Proud Camden presents Bob Marley & the Golden Age of Reggae, an exhibition of photographs by celebrated photographer Kim Gottlieb-Walker. This exhibition is a stunning visual record of the “golden age of reggae” to mark the 30th anniversary of Bob Marley’s death this May. 
© Kim Gottlieb-Walker 

During 1975 and 1976, renowned underground photo-journalist Kim Gottlieb-Walker and her husband, Head of Publicity at Island Records Jeff Walker, documented what is now widely recognised as the Golden Age of reggae.
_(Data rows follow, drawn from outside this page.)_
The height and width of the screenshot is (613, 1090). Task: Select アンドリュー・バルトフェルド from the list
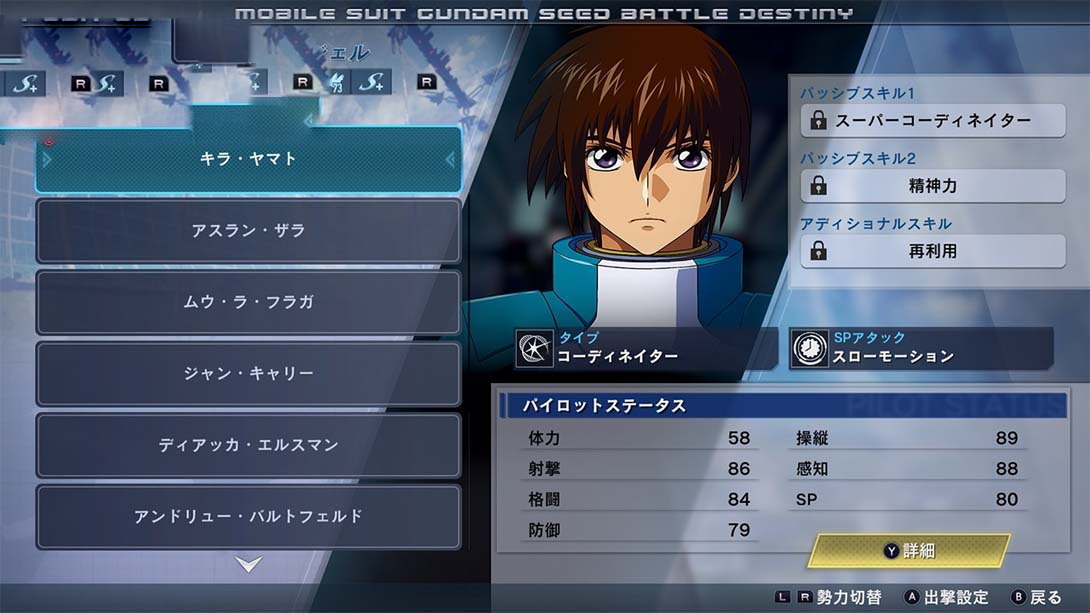(x=248, y=517)
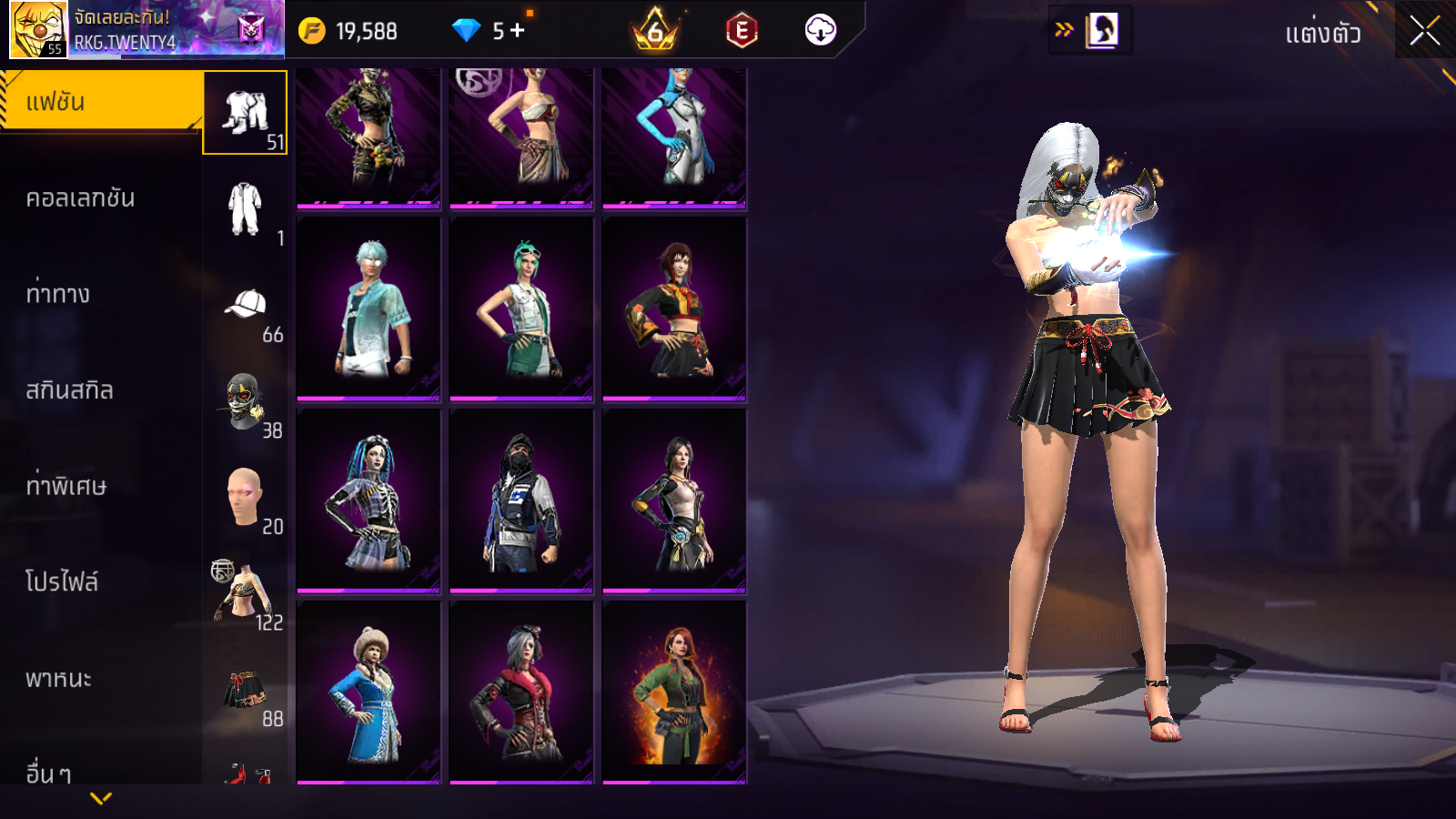Open the tops subcategory showing 122
This screenshot has height=819, width=1456.
[245, 593]
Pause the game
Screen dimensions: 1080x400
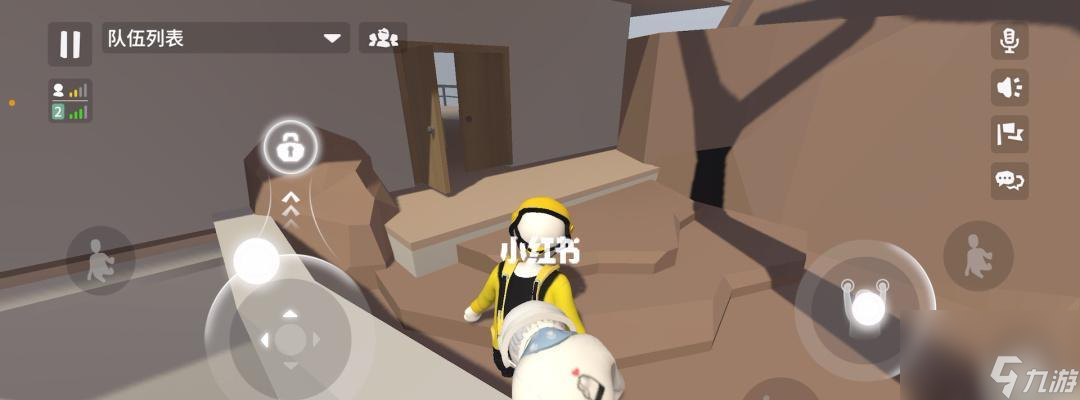[70, 43]
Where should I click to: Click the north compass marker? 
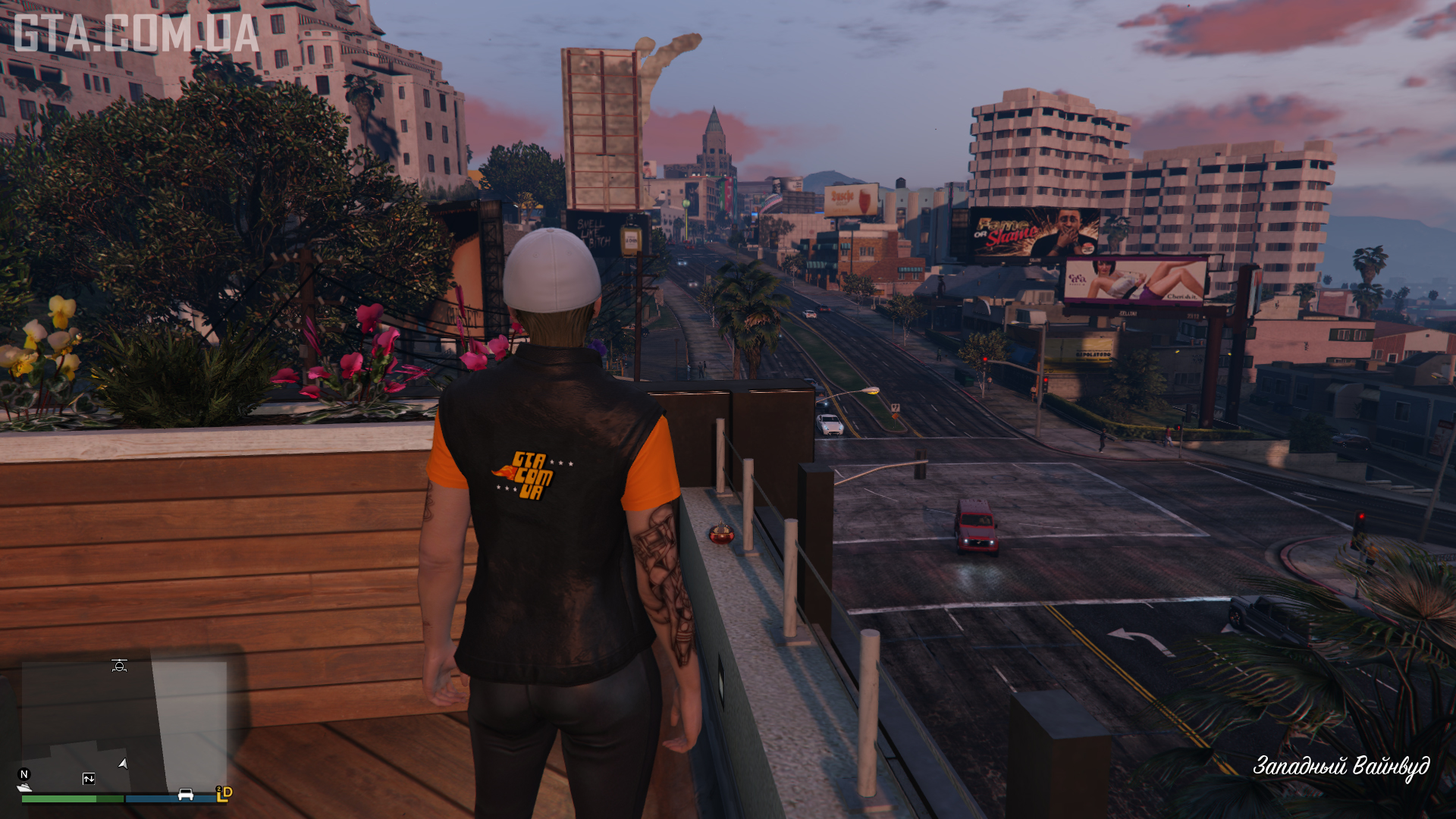(24, 774)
Over two years of historic trips to Jamaica and exclusive meetings in Los Angeles, Kim took iconic photographs of the artists who would go on to define an era and captivate a generation. 

Proud Galleries has worked with Kim Gottlieb-Walker to create an exhibition of candid and intimate photographs of the artists and producers who brought the reggae sound to the international stage, including Peter Tosh, Bunny Wailer, Toots Hibbert, Burning Spear, Lee “Scratch” Perry and, of course, Bob Marley. This exhibition includes never-before-seen photographs and is a stunning photographic record of one of the most exciting moments in recent musical history, with a warmth and intimacy born out of the respect between Kim Gottlieb-Walker and the artist. 

Proud Galleries

Proud Galleries was launched in Autumn 1998. Its ethos? To bring the very best in high quality photography to the mainstream market. Proud instantly took the photography world by storm and quickly grew into Europe’s most popular private photography gallery.
Today the Proud brand runs on of the most visited destinations in London. Two galleries, a live music venue, and a Cabaret club have cemented its success and in a harsh economic climate, Proud continues to expand.

Never failing to exhibit the work of the world’s best photographers, Proud has hosted shows by everyone from Terry O’Neill to Jerry Schatzberg, Gered Mankowitz to Ken Russell. With star-studded launch parties and some of the best press coverage in the country, the unique Proud formula has situated the company at the very top of its game.

Kim Gottlieb-Walker

Kim Gottlieb-Walker's incredibly varied career has covered everything from classic rock and roll, reggae, and politics in the 60‟s and 70‟s to working on major motion pictures and television shows. 

While still at UCLA (where she received a BA in Motion Picture production) and shortly thereafter, she shot for the underground Los Angeles press including magazines like Crawdaddy and Music World and shot her classic portraits of Jimi Hendrix when she was only 20. Her High Times cover of Bob Marley remains their most popular cover, ever. In the mid-seventies, she freelanced extensively for Island Records documenting the reggae performers all over Jamaica. She also shot the stills for John Carpenter’s “Halloween,” “The Fog,” “Christine” and Escape from New York” and worked at Paramount for nine years as the production photographer for “Cheers” and five years for “Family Ties.” She has served for over two decades as an elected representatives for still photographers on the National Executive Board of IATSE Local 600, the International Cinematographers Guild. Titan Press has recently published her first photo book Bob Marley and the Golden Age of Reggae.